* _GIVEN EXERCISE_
Please repeat the entries from the line containing "You are a GUI" through the line containing "413x1568 pixels.", word for word.

* _THE INPUT_
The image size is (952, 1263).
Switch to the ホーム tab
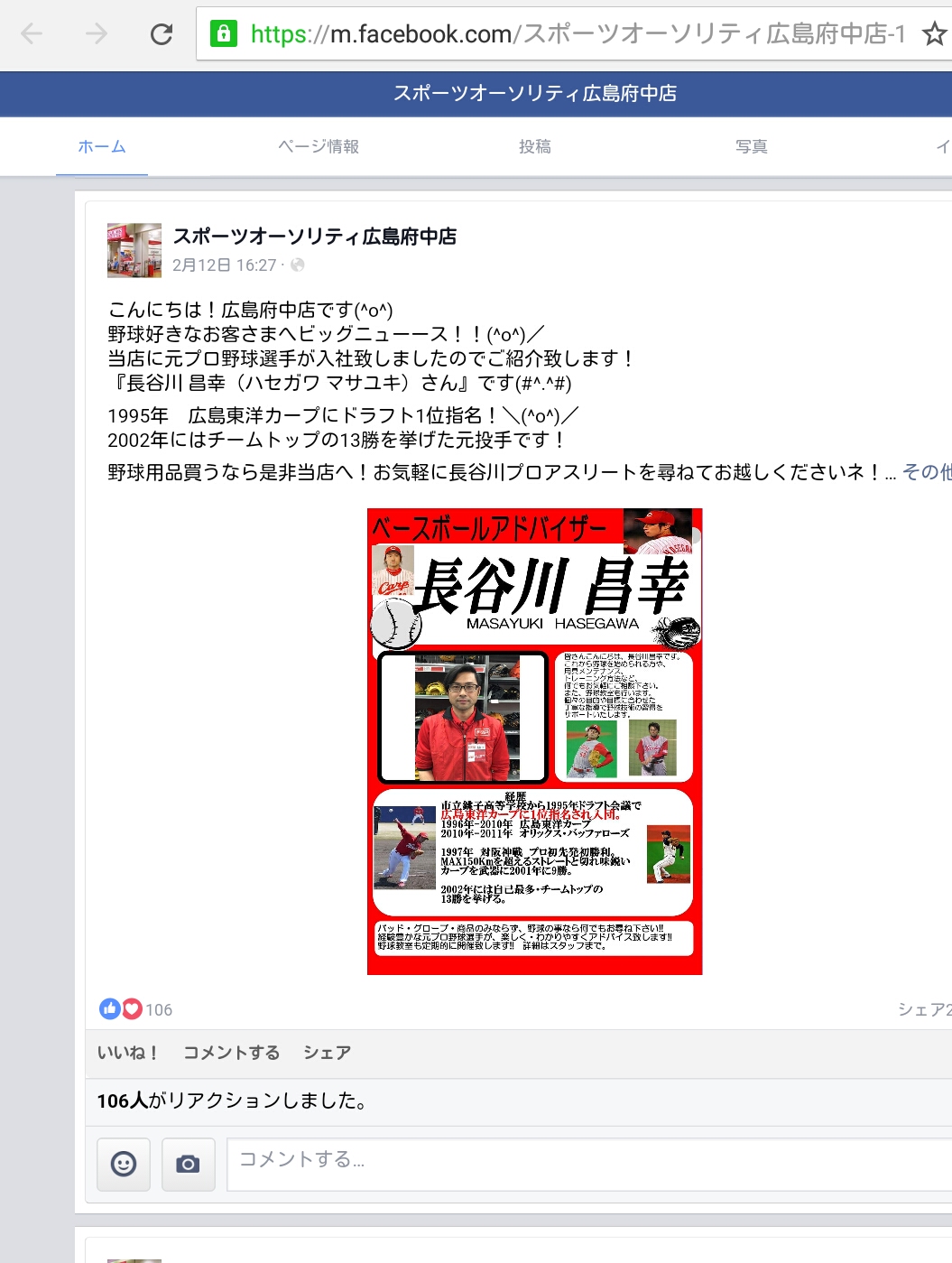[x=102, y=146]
--
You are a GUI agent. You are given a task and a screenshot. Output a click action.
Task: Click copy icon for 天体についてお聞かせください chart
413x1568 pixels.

* _WRITTEN ANSWER_
You are a GUI agent. You are given a task and a screenshot. Output a click action.
Task: Click copy icon for 天体についてお聞かせください chart
413x1568 pixels.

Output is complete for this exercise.